:: GIVEN INFORMATION ::
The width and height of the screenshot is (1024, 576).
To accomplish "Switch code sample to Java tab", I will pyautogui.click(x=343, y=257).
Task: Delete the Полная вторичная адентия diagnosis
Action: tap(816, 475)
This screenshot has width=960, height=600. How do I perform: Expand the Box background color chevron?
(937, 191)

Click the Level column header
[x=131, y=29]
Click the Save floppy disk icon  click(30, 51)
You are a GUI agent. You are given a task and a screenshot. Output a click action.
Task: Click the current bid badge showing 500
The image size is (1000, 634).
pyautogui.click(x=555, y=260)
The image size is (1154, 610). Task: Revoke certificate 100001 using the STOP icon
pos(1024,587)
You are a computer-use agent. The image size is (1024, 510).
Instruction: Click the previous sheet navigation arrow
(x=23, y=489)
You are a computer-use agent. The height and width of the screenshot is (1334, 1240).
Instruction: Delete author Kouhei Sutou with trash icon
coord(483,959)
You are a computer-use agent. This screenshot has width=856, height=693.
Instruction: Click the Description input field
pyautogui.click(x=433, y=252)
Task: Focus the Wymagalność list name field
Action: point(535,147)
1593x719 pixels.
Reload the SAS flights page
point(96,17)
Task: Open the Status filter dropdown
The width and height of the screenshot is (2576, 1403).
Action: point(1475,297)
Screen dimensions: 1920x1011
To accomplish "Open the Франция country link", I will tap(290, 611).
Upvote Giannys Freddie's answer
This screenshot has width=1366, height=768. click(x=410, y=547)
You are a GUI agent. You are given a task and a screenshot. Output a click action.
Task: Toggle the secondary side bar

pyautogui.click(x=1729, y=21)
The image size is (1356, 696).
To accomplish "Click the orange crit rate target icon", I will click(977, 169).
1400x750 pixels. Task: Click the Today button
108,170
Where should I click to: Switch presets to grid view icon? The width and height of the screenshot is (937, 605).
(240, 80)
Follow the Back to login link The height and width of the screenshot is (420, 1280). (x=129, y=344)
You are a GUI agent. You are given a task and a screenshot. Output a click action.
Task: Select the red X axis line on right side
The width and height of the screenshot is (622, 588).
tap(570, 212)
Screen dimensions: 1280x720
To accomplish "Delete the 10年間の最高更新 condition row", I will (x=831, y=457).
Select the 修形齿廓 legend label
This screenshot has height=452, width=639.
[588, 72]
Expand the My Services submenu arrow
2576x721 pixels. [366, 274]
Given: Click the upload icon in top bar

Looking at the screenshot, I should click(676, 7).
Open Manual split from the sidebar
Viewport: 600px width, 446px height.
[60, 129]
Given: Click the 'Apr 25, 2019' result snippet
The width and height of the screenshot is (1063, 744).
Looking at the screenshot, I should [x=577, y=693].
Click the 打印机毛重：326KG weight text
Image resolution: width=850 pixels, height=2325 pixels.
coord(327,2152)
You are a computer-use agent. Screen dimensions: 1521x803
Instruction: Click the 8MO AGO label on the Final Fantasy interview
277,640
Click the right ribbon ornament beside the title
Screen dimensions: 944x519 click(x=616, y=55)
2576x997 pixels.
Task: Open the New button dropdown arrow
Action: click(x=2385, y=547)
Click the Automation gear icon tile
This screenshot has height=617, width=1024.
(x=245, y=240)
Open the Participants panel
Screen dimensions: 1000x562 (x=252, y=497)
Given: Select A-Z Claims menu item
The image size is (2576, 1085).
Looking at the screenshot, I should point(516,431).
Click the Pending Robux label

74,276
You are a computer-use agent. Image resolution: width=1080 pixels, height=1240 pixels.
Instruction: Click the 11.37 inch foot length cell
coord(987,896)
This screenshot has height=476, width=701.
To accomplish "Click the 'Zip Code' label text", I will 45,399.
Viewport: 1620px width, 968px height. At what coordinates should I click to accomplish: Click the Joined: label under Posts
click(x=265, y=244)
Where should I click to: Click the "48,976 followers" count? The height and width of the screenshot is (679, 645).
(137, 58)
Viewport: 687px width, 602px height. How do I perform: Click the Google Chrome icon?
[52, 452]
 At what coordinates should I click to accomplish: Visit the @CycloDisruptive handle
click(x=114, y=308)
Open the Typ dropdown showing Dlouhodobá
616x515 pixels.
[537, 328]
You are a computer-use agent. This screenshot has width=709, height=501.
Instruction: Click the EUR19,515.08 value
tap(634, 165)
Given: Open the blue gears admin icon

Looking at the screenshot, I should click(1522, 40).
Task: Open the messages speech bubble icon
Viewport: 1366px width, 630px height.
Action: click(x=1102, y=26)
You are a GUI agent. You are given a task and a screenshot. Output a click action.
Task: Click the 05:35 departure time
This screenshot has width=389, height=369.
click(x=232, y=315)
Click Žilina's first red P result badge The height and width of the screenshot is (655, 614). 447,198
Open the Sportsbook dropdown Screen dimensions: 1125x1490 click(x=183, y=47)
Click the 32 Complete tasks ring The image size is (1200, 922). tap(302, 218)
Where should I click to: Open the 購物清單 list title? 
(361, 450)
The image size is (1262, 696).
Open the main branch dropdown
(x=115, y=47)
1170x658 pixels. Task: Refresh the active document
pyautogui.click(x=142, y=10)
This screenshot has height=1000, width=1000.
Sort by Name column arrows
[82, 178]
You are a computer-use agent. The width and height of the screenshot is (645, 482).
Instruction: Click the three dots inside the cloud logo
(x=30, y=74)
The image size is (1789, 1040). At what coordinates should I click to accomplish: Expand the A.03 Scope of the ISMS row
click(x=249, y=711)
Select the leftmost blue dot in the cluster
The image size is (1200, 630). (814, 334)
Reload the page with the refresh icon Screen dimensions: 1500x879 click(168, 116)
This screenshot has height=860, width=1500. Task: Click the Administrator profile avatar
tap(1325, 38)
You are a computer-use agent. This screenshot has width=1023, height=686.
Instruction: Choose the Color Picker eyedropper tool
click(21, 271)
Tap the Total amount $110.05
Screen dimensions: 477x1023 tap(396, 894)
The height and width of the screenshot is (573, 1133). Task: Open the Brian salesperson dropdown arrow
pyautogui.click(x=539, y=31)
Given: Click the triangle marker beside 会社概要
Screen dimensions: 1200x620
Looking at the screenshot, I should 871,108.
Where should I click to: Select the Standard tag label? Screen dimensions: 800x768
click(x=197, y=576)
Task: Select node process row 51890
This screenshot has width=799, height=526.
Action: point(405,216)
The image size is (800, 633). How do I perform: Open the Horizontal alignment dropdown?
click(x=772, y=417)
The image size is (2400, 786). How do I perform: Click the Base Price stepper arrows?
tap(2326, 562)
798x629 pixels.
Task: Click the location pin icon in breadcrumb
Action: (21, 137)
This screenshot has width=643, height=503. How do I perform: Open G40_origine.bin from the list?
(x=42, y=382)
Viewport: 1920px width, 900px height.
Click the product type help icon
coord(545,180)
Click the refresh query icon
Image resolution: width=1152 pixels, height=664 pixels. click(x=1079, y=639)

:: TASK PROMPT ::
Mind each word and retype the entire listing above.

:: RESPONSE TO THE TASK ::
The width and height of the screenshot is (1024, 576).
To accomplish "Switch code sample to Java tab", I will pyautogui.click(x=343, y=257).
Task: Delete the Полная вторичная адентия diagnosis
Action: tap(816, 475)
This screenshot has width=960, height=600. How do I perform: Expand the Box background color chevron?
(937, 191)

Click the Level column header
[x=131, y=29]
Click the Save floppy disk icon  click(30, 51)
You are a GUI agent. You are given a task and a screenshot. Output a click action.
Task: Click the current bid badge showing 500
The image size is (1000, 634).
pyautogui.click(x=555, y=260)
The image size is (1154, 610). Task: Revoke certificate 100001 using the STOP icon
pos(1024,587)
You are a computer-use agent. The image size is (1024, 510).
Instruction: Click the previous sheet navigation arrow
(x=23, y=489)
You are a computer-use agent. The height and width of the screenshot is (1334, 1240).
Instruction: Delete author Kouhei Sutou with trash icon
coord(483,959)
You are a computer-use agent. This screenshot has width=856, height=693.
Instruction: Click the Description input field
pyautogui.click(x=433, y=252)
Task: Focus the Wymagalność list name field
Action: point(535,147)
1593x719 pixels.
Reload the SAS flights page
point(96,17)
Task: Open the Status filter dropdown
The width and height of the screenshot is (2576, 1403).
Action: point(1475,297)
Screen dimensions: 1920x1011
To accomplish "Open the Франция country link", I will tap(290, 611).
Upvote Giannys Freddie's answer
This screenshot has width=1366, height=768. click(x=410, y=547)
You are a GUI agent. You are given a task and a screenshot. Output a click action.
Task: Toggle the secondary side bar

pyautogui.click(x=1729, y=21)
The image size is (1356, 696).
To accomplish "Click the orange crit rate target icon", I will click(977, 169).
1400x750 pixels. Task: Click the Today button
108,170
Where should I click to: Switch presets to grid view icon? The width and height of the screenshot is (937, 605).
(240, 80)
Follow the Back to login link The height and width of the screenshot is (420, 1280). (x=129, y=344)
You are a GUI agent. You are given a task and a screenshot. Output a click action.
Task: Select the red X axis line on right side
The width and height of the screenshot is (622, 588).
tap(570, 212)
Screen dimensions: 1280x720
To accomplish "Delete the 10年間の最高更新 condition row", I will (x=831, y=457).
Select the 修形齿廓 legend label
This screenshot has height=452, width=639.
[588, 72]
Expand the My Services submenu arrow
2576x721 pixels. [366, 274]
Given: Click the upload icon in top bar

Looking at the screenshot, I should click(676, 7).
Open Manual split from the sidebar
Viewport: 600px width, 446px height.
[60, 129]
Given: Click the 'Apr 25, 2019' result snippet
The width and height of the screenshot is (1063, 744).
Looking at the screenshot, I should [x=577, y=693].
Click the 打印机毛重：326KG weight text
Image resolution: width=850 pixels, height=2325 pixels.
coord(327,2152)
You are a computer-use agent. Screen dimensions: 1521x803
Instruction: Click the 8MO AGO label on the Final Fantasy interview
277,640
Click the right ribbon ornament beside the title
Screen dimensions: 944x519 click(x=616, y=55)
2576x997 pixels.
Task: Open the New button dropdown arrow
Action: click(x=2385, y=547)
Click the Automation gear icon tile
This screenshot has height=617, width=1024.
(x=245, y=240)
Open the Participants panel
Screen dimensions: 1000x562 (x=252, y=497)
Given: Select A-Z Claims menu item
The image size is (2576, 1085).
Looking at the screenshot, I should point(516,431).
Click the Pending Robux label

74,276
You are a computer-use agent. Image resolution: width=1080 pixels, height=1240 pixels.
Instruction: Click the 11.37 inch foot length cell
coord(987,896)
This screenshot has height=476, width=701.
To accomplish "Click the 'Zip Code' label text", I will 45,399.
Viewport: 1620px width, 968px height. At what coordinates should I click to accomplish: Click the Joined: label under Posts
click(x=265, y=244)
Where should I click to: Click the "48,976 followers" count? The height and width of the screenshot is (679, 645).
(137, 58)
Viewport: 687px width, 602px height. How do I perform: Click the Google Chrome icon?
[52, 452]
 At what coordinates should I click to accomplish: Visit the @CycloDisruptive handle
click(x=114, y=308)
Open the Typ dropdown showing Dlouhodobá
616x515 pixels.
[537, 328]
You are a computer-use agent. This screenshot has width=709, height=501.
Instruction: Click the EUR19,515.08 value
tap(634, 165)
Given: Open the blue gears admin icon

Looking at the screenshot, I should click(1522, 40).
Task: Open the messages speech bubble icon
Viewport: 1366px width, 630px height.
Action: click(x=1102, y=26)
You are a GUI agent. You are given a task and a screenshot. Output a click action.
Task: Click the 05:35 departure time
This screenshot has width=389, height=369.
click(x=232, y=315)
Click Žilina's first red P result badge The height and width of the screenshot is (655, 614). 447,198
Open the Sportsbook dropdown Screen dimensions: 1125x1490 click(x=183, y=47)
Click the 32 Complete tasks ring The image size is (1200, 922). tap(302, 218)
Where should I click to: Open the 購物清單 list title? 
(361, 450)
The image size is (1262, 696).
Open the main branch dropdown
(x=115, y=47)
1170x658 pixels. Task: Refresh the active document
pyautogui.click(x=142, y=10)
This screenshot has height=1000, width=1000.
Sort by Name column arrows
[82, 178]
You are a computer-use agent. The width and height of the screenshot is (645, 482).
Instruction: Click the three dots inside the cloud logo
(x=30, y=74)
The image size is (1789, 1040). At what coordinates should I click to accomplish: Expand the A.03 Scope of the ISMS row
click(x=249, y=711)
Select the leftmost blue dot in the cluster
The image size is (1200, 630). (814, 334)
Reload the page with the refresh icon Screen dimensions: 1500x879 click(168, 116)
This screenshot has height=860, width=1500. Task: Click the Administrator profile avatar
tap(1325, 38)
You are a computer-use agent. This screenshot has width=1023, height=686.
Instruction: Choose the Color Picker eyedropper tool
click(21, 271)
Tap the Total amount $110.05
Screen dimensions: 477x1023 tap(396, 894)
The height and width of the screenshot is (573, 1133). Task: Open the Brian salesperson dropdown arrow
pyautogui.click(x=539, y=31)
Given: Click the triangle marker beside 会社概要
Screen dimensions: 1200x620
Looking at the screenshot, I should 871,108.
Where should I click to: Select the Standard tag label? Screen dimensions: 800x768
click(x=197, y=576)
Task: Select node process row 51890
This screenshot has width=799, height=526.
Action: point(405,216)
The image size is (800, 633). How do I perform: Open the Horizontal alignment dropdown?
click(x=772, y=417)
The image size is (2400, 786). How do I perform: Click the Base Price stepper arrows?
tap(2326, 562)
798x629 pixels.
Task: Click the location pin icon in breadcrumb
Action: (21, 137)
This screenshot has width=643, height=503. How do I perform: Open G40_origine.bin from the list?
(x=42, y=382)
Viewport: 1920px width, 900px height.
Click the product type help icon
coord(545,180)
Click the refresh query icon
Image resolution: width=1152 pixels, height=664 pixels. click(x=1079, y=639)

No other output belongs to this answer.